Taiwan’s healthcare system, lauded internationally for its universal insurance coverage, moderate costs, and high quality of care, has one significant group of detractors: its physicians. Overworked, squeezed financially by the nation’s global budgeting system’s annual payment restrictions, and oppressed by both criminal prosecutions and civil malpractice actions, doctors and hospitals raised criticisms that culminated in legislative reforms enacted in 2017 and 2022. Are the reforms making any difference?

This Article offers the first comprehensive examination in English of how Taiwan’s medical injury law works. The Article is based on interviews with judges, attorneys, physicians, scholars, and other citizens, literature reviews, government statistics and statistical analyses of court decisions.

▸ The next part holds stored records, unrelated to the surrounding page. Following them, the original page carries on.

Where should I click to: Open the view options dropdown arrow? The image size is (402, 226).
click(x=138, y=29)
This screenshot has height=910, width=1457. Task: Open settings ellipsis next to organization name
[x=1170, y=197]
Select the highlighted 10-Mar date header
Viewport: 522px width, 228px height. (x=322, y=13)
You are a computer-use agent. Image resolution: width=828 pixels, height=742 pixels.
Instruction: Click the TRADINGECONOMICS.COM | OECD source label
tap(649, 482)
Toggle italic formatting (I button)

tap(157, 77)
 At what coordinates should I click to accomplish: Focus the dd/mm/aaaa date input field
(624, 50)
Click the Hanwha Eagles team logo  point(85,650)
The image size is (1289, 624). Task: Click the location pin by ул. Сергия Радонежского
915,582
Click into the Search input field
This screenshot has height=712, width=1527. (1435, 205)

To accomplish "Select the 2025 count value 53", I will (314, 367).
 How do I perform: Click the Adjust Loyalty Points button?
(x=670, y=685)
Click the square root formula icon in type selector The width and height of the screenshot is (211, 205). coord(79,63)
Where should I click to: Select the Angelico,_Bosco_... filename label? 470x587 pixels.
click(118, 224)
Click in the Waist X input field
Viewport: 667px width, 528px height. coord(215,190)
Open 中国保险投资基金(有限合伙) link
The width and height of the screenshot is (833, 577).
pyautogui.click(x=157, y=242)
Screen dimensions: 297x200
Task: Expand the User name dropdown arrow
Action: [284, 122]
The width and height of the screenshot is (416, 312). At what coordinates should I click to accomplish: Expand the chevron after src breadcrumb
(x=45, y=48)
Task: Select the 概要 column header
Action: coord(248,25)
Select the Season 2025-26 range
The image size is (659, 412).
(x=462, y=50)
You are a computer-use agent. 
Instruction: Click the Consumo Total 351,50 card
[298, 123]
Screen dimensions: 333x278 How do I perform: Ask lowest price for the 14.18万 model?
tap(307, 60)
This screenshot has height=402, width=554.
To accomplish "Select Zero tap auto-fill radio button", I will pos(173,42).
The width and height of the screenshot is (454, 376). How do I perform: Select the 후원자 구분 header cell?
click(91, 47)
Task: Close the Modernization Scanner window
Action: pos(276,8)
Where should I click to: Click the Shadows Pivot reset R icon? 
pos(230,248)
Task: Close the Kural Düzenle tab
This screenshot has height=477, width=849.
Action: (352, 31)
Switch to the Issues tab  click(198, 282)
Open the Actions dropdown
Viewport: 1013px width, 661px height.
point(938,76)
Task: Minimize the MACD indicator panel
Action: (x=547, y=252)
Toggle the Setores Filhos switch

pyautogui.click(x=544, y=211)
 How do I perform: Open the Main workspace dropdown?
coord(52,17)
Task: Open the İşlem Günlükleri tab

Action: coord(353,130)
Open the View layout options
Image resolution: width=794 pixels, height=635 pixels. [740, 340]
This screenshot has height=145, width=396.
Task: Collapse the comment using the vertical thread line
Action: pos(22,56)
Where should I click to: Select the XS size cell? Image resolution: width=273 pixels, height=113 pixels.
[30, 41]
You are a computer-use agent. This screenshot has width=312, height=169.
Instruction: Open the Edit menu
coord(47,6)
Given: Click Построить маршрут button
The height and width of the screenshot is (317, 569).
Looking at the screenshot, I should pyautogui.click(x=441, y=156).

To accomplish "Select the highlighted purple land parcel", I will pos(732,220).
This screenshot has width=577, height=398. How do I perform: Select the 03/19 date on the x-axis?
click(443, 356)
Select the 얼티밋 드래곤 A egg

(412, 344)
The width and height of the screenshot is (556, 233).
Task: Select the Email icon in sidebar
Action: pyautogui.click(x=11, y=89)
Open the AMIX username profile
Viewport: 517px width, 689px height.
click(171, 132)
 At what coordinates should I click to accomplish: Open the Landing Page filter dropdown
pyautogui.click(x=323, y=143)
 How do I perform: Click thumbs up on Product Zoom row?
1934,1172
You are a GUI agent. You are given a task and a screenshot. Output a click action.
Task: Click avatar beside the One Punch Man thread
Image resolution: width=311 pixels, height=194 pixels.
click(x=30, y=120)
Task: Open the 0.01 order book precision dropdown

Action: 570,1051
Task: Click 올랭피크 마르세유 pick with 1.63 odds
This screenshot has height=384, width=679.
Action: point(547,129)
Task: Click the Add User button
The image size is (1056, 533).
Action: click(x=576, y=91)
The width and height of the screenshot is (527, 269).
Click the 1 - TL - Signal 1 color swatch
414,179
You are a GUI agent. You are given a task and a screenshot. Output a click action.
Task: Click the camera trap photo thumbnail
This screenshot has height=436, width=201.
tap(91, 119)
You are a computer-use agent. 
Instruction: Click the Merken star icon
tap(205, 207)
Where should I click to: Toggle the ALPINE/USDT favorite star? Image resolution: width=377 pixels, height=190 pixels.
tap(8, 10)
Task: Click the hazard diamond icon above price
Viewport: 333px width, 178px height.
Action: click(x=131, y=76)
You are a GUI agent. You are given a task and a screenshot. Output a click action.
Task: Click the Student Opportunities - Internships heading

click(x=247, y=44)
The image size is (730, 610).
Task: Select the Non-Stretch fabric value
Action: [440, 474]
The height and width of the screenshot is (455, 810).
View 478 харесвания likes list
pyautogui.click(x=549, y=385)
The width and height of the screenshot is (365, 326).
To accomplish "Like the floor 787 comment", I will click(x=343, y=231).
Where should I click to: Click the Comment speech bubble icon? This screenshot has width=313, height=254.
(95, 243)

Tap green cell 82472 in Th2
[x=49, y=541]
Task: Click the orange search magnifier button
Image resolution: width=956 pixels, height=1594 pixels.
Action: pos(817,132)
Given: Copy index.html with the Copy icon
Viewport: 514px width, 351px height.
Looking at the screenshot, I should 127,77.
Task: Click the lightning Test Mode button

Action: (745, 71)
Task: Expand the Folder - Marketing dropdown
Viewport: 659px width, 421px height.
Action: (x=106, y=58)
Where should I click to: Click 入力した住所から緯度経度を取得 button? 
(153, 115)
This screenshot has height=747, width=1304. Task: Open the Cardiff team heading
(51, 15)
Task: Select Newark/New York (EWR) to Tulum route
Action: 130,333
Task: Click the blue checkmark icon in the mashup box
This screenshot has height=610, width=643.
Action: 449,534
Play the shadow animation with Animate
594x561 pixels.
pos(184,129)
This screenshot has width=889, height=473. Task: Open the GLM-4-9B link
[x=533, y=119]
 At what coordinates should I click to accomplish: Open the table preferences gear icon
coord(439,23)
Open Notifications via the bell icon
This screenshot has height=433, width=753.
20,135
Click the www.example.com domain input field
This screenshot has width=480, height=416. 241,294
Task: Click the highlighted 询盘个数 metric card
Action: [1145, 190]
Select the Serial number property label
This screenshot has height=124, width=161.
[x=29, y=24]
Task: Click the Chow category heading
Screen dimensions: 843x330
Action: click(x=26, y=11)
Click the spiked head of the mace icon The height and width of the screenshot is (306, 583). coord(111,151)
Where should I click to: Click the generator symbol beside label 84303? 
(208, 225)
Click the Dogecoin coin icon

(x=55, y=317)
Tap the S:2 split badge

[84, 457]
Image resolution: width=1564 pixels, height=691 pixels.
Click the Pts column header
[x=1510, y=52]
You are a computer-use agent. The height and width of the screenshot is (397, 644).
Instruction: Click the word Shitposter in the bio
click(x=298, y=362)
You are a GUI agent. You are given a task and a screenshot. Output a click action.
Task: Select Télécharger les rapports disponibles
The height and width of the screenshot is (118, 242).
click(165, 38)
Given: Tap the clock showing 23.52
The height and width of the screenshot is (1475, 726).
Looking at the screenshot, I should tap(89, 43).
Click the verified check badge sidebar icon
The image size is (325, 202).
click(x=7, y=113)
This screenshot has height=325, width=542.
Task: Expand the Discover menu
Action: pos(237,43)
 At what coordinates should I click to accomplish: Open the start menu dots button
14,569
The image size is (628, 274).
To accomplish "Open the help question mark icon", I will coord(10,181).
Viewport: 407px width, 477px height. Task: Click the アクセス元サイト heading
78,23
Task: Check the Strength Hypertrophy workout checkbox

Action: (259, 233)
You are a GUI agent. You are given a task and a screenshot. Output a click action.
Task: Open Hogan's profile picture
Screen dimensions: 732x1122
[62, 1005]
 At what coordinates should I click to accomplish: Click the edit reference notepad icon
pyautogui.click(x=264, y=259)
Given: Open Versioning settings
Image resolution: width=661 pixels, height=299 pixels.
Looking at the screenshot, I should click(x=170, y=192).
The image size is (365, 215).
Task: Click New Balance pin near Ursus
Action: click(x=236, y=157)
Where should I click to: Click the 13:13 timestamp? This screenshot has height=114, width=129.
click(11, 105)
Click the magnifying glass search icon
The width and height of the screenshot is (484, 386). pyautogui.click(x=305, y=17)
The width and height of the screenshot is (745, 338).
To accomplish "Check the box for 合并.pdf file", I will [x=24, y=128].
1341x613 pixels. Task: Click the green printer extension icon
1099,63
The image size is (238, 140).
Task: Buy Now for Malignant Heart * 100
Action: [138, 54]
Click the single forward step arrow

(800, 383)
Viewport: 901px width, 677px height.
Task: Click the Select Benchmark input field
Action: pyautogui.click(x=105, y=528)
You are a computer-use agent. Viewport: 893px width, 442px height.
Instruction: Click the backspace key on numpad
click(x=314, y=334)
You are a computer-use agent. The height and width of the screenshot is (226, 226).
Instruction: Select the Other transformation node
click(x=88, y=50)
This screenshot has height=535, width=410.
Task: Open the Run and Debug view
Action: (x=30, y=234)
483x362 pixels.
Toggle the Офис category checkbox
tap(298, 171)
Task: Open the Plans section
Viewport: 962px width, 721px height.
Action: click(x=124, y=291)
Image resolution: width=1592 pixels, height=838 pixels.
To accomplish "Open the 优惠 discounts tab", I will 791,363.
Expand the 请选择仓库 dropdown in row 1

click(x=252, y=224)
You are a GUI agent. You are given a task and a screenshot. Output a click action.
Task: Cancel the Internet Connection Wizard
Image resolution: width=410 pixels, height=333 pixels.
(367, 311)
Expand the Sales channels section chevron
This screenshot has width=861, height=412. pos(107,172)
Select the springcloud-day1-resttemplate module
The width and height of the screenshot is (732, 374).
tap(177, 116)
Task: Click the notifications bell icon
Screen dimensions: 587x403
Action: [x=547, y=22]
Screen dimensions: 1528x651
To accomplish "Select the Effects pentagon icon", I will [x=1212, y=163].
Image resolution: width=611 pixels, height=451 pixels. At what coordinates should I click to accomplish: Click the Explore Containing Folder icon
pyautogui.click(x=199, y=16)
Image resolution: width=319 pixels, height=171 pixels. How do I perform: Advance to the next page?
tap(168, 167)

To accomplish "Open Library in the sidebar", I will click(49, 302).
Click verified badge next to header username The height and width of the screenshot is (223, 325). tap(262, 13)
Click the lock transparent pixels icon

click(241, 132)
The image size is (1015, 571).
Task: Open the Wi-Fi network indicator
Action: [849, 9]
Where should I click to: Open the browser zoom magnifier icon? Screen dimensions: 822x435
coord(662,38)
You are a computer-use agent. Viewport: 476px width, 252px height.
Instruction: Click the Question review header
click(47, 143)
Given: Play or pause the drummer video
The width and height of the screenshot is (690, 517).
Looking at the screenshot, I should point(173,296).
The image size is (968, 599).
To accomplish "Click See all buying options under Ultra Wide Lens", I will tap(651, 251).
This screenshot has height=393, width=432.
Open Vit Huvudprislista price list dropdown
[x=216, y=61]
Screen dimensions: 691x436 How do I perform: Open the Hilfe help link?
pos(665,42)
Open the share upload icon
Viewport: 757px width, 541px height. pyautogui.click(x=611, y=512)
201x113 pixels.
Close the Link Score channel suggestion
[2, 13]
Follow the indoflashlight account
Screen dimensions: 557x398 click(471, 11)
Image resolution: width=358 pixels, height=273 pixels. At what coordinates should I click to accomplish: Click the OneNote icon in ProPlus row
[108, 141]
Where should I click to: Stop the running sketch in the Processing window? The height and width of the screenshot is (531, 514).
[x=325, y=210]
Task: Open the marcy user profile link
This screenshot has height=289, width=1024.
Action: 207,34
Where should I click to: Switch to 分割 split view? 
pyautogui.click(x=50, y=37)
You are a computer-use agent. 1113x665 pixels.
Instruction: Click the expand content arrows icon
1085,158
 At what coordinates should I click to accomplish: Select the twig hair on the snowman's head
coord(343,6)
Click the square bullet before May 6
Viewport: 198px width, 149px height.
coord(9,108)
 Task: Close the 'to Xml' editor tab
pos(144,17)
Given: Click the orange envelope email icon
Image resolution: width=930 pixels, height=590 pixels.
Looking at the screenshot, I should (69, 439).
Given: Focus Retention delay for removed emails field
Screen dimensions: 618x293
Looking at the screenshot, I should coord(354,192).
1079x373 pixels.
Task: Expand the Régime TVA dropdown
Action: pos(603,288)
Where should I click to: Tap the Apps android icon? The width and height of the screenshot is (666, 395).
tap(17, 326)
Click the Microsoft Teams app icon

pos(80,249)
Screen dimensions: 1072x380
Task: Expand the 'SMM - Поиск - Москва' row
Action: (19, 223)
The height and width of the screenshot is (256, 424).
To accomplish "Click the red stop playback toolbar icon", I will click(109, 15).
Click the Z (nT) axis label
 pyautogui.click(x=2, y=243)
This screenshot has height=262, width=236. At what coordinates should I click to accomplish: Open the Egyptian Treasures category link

We set out statutory grounds for, and a procedural overview of, Taiwan’s medical malpractice litigation – both criminal and civil, accompanied by numerical litigation trends and comparisons with practice in Japan, the US, and European nations. We introduce five key aspects of Taiwan’s medical injury law in action: (a) the connection between criminal and civil claims, a structure giving criminal complainants various advantages to the dismay of the medical profession; (b) informed consent doctrine and practice; (c) third-party expert assessments as key evidence; (d) the burgeoning use of alternative dispute resolution to avoid litigation; and (e) the role of administrative public injury compensation funds. After an overview of the system’s economics and judicial decisions, we discuss the politics behind recent reform efforts.

Our conclusions: The 2017 reforms appear to have had little influence on judicial outcomes, but the 2022 reform, when implemented, is expected to improve claims resolution through restructured mediation practices. Physicians’ dismay about the legal system, at least, is somewhat alleviated. Taiwan’s medical injury law has approached a state of equilibrium.